Be Aware of Headache
Headache is among the most common reasons that patient seek medical help. Headache can be either primary or secondary. Here we have to distinguish serious from benign etiologies. Most patient who present to emergency ward with worst headache of their lives have migraine. Beside that, headache location can suggest involvement of local structures e.g. temporal pain in giant cell arteritis, facial pain in sinusitis. Time peak intensity can differ cluster headache from migraine. If the headache appears with provocation by environmental factors, it may suggests a benign cause.
Complete neurologic exam is important in evaluation of headache. If exam is abnormal or if serious underlying cause is suspected, an imaging study ( CT or MRI ) is indicated as a first step. Lumbar puncture is required when stiff neck and fever is a possibility. The psychological state of the patient should also be evaluated since a relationship exists between pain and depression.

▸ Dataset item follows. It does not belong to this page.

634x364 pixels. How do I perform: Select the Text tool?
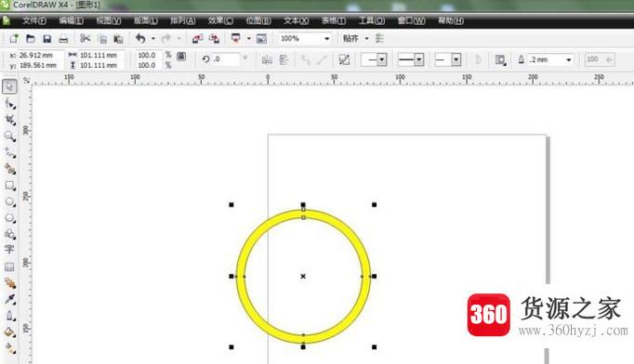[x=9, y=249]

Following are the most common type of headache :
Migraine is a benign and recurring syndrome of headache associated with other symptoms of neurologic dysfunction. It usually afflicts 15 % women and 6 % of men. Onset usually in childhood, adolescence or early adulthood; however initial attack may occur at any age. Women may have increased sensitivity to attacks during menstruation. The common symptoms are premonitory visual sensory, one-side throbbing headache, nausea, vomiting, photo and phonophobia. An Attack lasting 4-72 hours is typical, as is relief after sleep. Attacks may be triggered by wine, cheese, chocolate, contraceptives, stress, exercise or travel. Mild to moderate acute migraine attacks often respond to over the counter analgesics when taken early in the attack.

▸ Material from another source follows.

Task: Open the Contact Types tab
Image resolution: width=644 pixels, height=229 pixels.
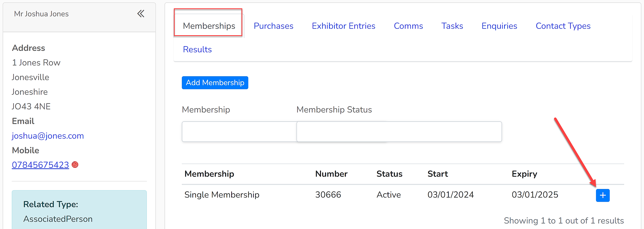Action: click(x=563, y=26)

Tension headache is a whole-side headache, described as two-side pressure or a tight band. May persist for hours or days; usually builds slowly. Pain can be managed generally with simple analgesics such as acetaminophen or aspirin. Tension headache is often related to stress.

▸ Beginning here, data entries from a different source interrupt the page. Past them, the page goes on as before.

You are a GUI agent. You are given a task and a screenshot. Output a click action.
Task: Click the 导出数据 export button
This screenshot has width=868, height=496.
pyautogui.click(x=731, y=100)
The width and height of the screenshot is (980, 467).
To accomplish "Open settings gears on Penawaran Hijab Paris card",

Cluster headache is a rare form of primary headache characterized by episodes of recurrent, deep, nocturnal, one-side, back-eyes searing pain. Typically the patient awakens 2-4 hour after sleep onset with severe pain, one-side lacrimation, nasal and conjunctival blockade. Unlike migraine, patients with cluster tend to move about during attacks. The pain lasts 30-120 minutes but tends to recur at the same time of night or several times each 24 hour over 4-8 weeks.
Post Concussion headache is common following motor vehicle collisions or other head trauma. Symptoms of headache, dizziness, vertigo, impaired memory, poor concentration, irritability are typically remits after several weeks to months.
Beside the three common type of headache above, We also must aware to some type of headache symptoms that suggest a serious underlying disorder. The symptoms include worst headache ever, first severe headache, subacute worsening over days or weeks, abnormal neurologic examination, fever or unexplained systemic signs, vomiting that precedes headache, pain induced by cough, pain that disturbs sleep or presents immediately upon awakening, known systemic illness and headache onset after age 55.
So what we can do if the symptoms above are appear. If we want to alleviate the symptoms of migraine, just stay away from the trigger that I’ve noted above. If migraine cannot be alleviated by the OTC analgesics drug, so just seek medical help. For tension headache, pain can be managed generally with simple analgesics such as acetaminophen or aspirin. Because Tension headache is often related to stress, so the patient must learn to control stress. For cluster headache, it’s better to find a physician, do not drink alcohol because cluster headache usually can be triggered by alcohol. For post-concussion headache, it’s better to find a physician for further examination. For headache symptoms that suggest a serious underlying disorder, an imaging study ( CT and MRI ) is indicated as a first step.